Perhaps not quite yet in the lexicon that passes through your email spellcheck, the appreciation of pork values in the face of increased runs may warrant a new term. The infamous HogBoiii of Twitter calls it “porkflation.” (Author’s Note: Bidenomics does not make it through spell check either.)
After a dismal showing in 2023, the start of the new year is in sharp contrast – thankfully – to our previous experience in spite of weekly slaughter levels that show no signs of a deficit of live animals available to the packer. How do we explain this? Dr. Meyer has recently cited an increase in calculated Demand (intentionally with a capital “D”, demand is disappearance at a price) as a primary factor to our fortunes.

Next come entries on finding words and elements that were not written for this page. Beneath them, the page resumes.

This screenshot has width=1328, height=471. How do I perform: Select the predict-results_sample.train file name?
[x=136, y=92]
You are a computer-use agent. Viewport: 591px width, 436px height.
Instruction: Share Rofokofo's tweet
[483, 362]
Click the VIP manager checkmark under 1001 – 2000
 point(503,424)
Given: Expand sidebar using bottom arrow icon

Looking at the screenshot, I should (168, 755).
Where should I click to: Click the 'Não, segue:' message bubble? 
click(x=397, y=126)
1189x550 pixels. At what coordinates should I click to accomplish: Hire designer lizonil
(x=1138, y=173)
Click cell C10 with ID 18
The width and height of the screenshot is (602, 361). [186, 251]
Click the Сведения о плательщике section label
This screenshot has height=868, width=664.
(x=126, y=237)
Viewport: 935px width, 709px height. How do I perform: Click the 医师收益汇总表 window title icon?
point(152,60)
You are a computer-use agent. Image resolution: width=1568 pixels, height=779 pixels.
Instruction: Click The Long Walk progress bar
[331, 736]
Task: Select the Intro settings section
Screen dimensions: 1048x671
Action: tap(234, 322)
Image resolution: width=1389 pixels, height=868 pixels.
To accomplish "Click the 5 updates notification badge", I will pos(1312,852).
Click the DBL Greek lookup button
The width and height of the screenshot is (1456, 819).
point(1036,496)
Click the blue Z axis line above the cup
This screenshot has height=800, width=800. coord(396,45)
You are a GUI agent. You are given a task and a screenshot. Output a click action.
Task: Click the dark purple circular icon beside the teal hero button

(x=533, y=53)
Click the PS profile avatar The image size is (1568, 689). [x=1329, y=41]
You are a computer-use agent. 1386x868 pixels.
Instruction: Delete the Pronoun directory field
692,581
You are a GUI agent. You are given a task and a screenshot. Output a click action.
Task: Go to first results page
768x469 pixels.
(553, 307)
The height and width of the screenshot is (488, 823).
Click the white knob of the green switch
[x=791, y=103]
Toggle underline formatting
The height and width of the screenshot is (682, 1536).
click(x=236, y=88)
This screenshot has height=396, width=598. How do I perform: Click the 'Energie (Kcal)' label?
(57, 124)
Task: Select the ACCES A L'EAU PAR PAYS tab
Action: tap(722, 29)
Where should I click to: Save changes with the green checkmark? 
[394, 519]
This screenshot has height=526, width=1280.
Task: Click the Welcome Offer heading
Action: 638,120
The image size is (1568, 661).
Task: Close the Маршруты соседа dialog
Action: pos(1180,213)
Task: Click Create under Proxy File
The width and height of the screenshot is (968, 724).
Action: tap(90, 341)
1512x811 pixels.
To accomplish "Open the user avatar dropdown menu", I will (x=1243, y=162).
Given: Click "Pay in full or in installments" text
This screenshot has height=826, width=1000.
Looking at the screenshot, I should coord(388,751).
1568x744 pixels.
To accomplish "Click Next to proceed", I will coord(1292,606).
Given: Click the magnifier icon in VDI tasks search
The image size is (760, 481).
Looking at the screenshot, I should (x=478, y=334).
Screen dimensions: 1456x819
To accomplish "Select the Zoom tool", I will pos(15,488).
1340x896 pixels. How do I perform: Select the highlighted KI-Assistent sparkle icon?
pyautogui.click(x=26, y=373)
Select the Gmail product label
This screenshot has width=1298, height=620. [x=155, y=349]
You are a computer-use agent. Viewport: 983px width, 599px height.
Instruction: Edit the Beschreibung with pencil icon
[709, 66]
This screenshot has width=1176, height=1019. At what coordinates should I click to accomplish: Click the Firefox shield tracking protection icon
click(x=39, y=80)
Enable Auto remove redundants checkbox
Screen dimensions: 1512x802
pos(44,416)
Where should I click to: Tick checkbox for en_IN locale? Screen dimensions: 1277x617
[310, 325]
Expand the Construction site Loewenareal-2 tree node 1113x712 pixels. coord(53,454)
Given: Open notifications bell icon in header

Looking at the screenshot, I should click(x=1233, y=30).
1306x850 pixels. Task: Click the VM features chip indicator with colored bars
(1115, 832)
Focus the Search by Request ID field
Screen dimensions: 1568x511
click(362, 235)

The attached chart depicts our wholesale relationship that is migrating back toward the 2021-2022 experience – this is good news. This shift is a combination of both domestic offtake as well as excellent export numbers. So far in 2024, our exports are up 6% and trading at a value that is 6% higher. Normally, you would have to “buy” the added volume via a discounted price if all else was static. That is clearly not the case and the movement of additional pounds at a higher price is a depiction of a shift in the demand curve in our favor. Thank you, Mexico, for driving this growth.
Whether or not we hold onto our fortunes may be impacted by the upcoming March 28 Hogs and Pigs report. Reported disease pressure in given geographies is contrasted with productivity increases in many systems. It is this productivity increase that seems to be coming to bear with current runs of animals that would imply more output than the December report indicated.
Taking a peek at what the balance of this year and forward view of what next year may hold is depicted in the chart below. Hint: it is pretty good. The revenue component of our business is the most important driver of profits and the current set up is quite favorable. This does not suggest a market signal for expansion given the constraint in packing capacity that was recently tightened by the announced closing of the Tyson facility in Perry, Iowa. We may weave a little-margin-for-error labyrinth in the fourth quarter given the absence of this plant.